During the study period, 5 definite and 3 possible HCC cases were identified (Table 2). Routine screening for HCC led to 5 diagnoses, and the remaining 3 cases were identified during a workup for abnormal examination findings or another suspected malignancy. Among the 8 patients with a definite or a possible diagnosis, 5 were managed by GI providers and 6 had cirrhosis by the time of HCC diagnosis. All but 2 of these patients died during the study period from HCC or related complications. Incidence of HCC was 2.8 and 0.45 cases per 100 person-years in those with and without cirrhosis, respectively. Among those meeting criteria for HCC surveillance, the incidence of HCC was 0.88 cases per 100 person-years overall.

Barriers to Guideline Adherence

Nineteen providers participated in the focus group discussions (9 primary care, 5 GI, and 5 ID). Physicians and nurse practitioners (n = 18; 95%) comprised the majority of participants. Health care providers had varying years of clinical experience at the CMCVAMC, ranging from < 1 year to > 20 years.

The authors identified 3 categories of major barriers contributing to nonadherence to HCC screening guidelines: (1) knowledge barriers, including
underrecognition of chronic HBV infection and lack of awareness about HCC screening guidelines; (2) motivational barriers to recommending HCC screening; and (3) technical/logistic challenges. Additional time was spent in the focus groups devising strategies to address identified barriers. An overlap in barriers to screening adherence was identified by the different HCPs (Figure 2).

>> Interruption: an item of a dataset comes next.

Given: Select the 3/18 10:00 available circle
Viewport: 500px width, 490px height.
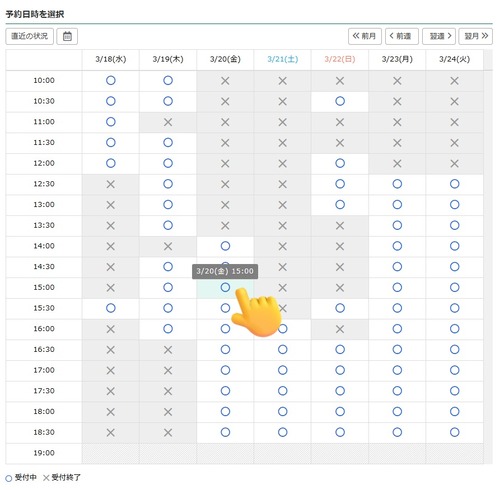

Underrecognition of Chronic HBV Infection

For patients to receive appropriate HCC screening, HCPs first must be aware of their patients’ HBV infection status. However, in all the focus groups, providers indicated that chronic HBV infection likely is underdiagnosed in the veteran population because veterans at risk for HBV acquisition might not be tested, HBV serologic tests may be misinterpreted, and there may be failure to communicate positive test results during provider transitions, such as from the inpatient to outpatient setting. Typically, new HBV diagnoses are identified by CMCVAMC primary care and ID physicians, the latter serving as primary care providers (PCPs) for patients with HIV infection. All primary care and ID providers routinely obtained viral hepatitis screening in patients new to their practice, but they stated that they may be less likely to pursue HCC screening for at-risk patients.

Providers suggested implementing HBV-specific educational campaigns throughout the year to highlight the need for ongoing screening and to provide refreshers on interpretation of HBV screening serologies. They advised that, to increase appeal across providers, education should be made available in different formats, including seminars, clinic handouts, or online training modules.